Angola não é um país sério

José Eduardo dos Santos há algum tempo que se demitiu das suas funções e responsabilidades. Ou a Angola acaba com a corrupção, ou a corrupção acaba com a Angola.

O Mais certo é a corrupção matar Angola e José Eduardo dos Santos continuar demitido (Angola governada pelos os homens que rodeiam o presidente – general Manuel Hérder Vieira Dias “Kopelipa”, general António José Maria, Manuel Domingos Vicente, general Leopoldino Fragoso do Nascimento, José Filomeno de Sousa dos Santos, Gertrudes Costa, Bornito de Sousa Baltazar Diogo, Carlos Maria da Silva Feijó e Armando Manuel), tal qual, no passado, Mobutu Sese Seko Nkuku Ngbendu wa Za Banga do Zaire, actualmente República Democrática do Congo, Moammar Kadafi da Líbia e mais recentemente Robert Gabriel Mugabe do Zimbabwe e Jacob Gedleyihlekisa Zuma da África do Sul.

Caso raro, raríssimo: Angola está no meio de um maremoto político, com a fome e a miséria galopantemente a tomarem posições muito sérias no solo angolano. Em plena quarta-feira, com a reunião que determinou a saída de José de Lima Massano do B.N.A, a crise política atingiu o seu ponto extremo, o risco Angola caiu ainda muito mais para baixo. Os angolanos de Angola, por enquanto, não estão nem aí.
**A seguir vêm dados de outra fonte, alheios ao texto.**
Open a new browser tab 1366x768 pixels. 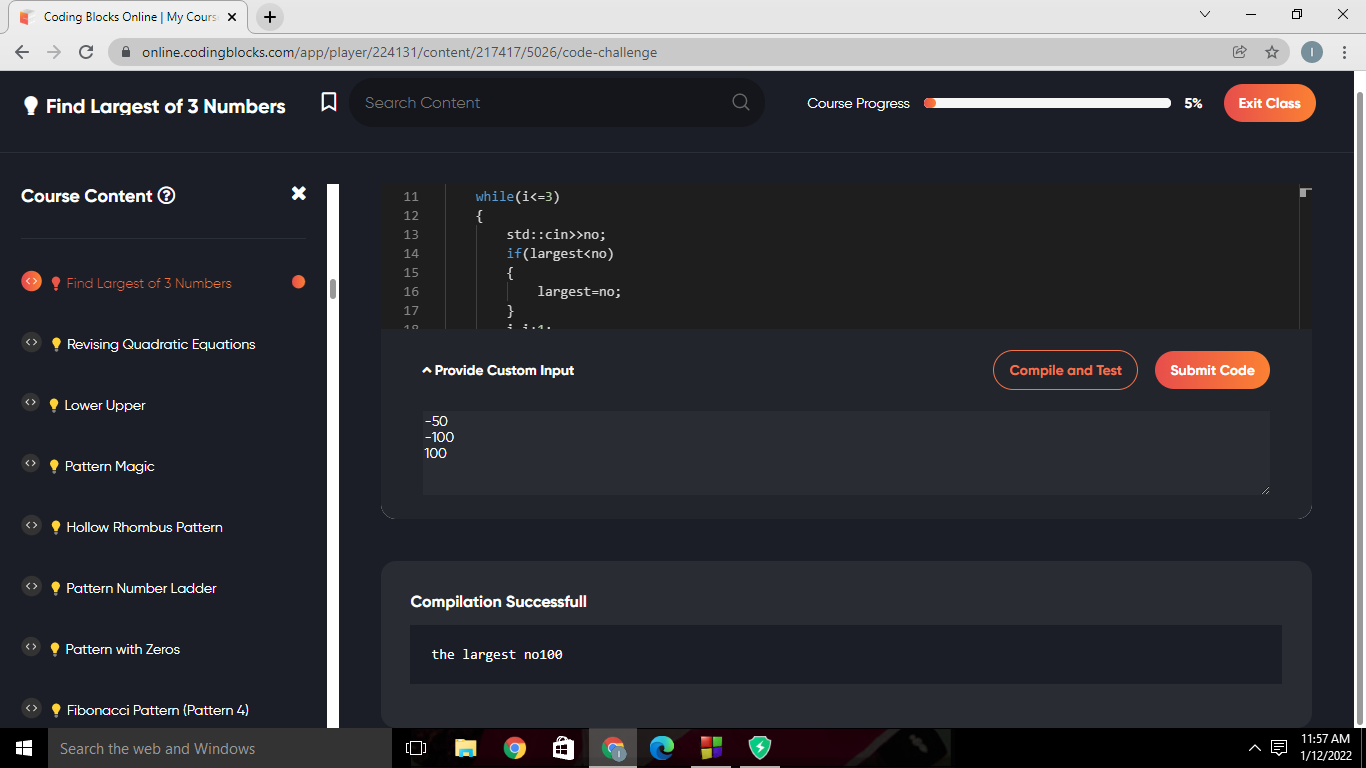click(270, 17)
Menos mal.

José de Lima Massano, governador do Banco Nacional está a ser confundido, mais uma vez, junto da sociedade angolana, de estar na origem da crise dos dinheiros dos bancos comerciais, dólares e transferências. Foi substituído por José Pedro de Morais, este ainda recentemente acusado a partir dos E.U.A. de envolvimento com grandes somas monetárias do erário público angolano. Por esta razão teve que fazer a sua travessia no deserto, por um longo período. Continuam aparentemente desconhecidos os descaminhos do fundo soberano, resultante das diferenças do preço do petróleo e a reserva do B.N.A esfumada misteriosamente.

Para os lobitangas, benguelenses e para o próprio M.P.L.A chega a ser comovente a confiança que alguns políticos e governantes de topo, aparentemente depositam no Amaro Segunda “Quiabo”, um militante duvidoso de última carruagem, cuja cumplicidade não tem sido até agora madrasta. Mais uma vergonha nacional sustentada pela corrupção activa no país.

O administrador municipal do Lobito sustentado pelo poder central, continua a fazer frente e a dificultar no Lobito o exercício do governo de Benguela, mas Isaac dos Anjos, governador de Benguela, não para de subir.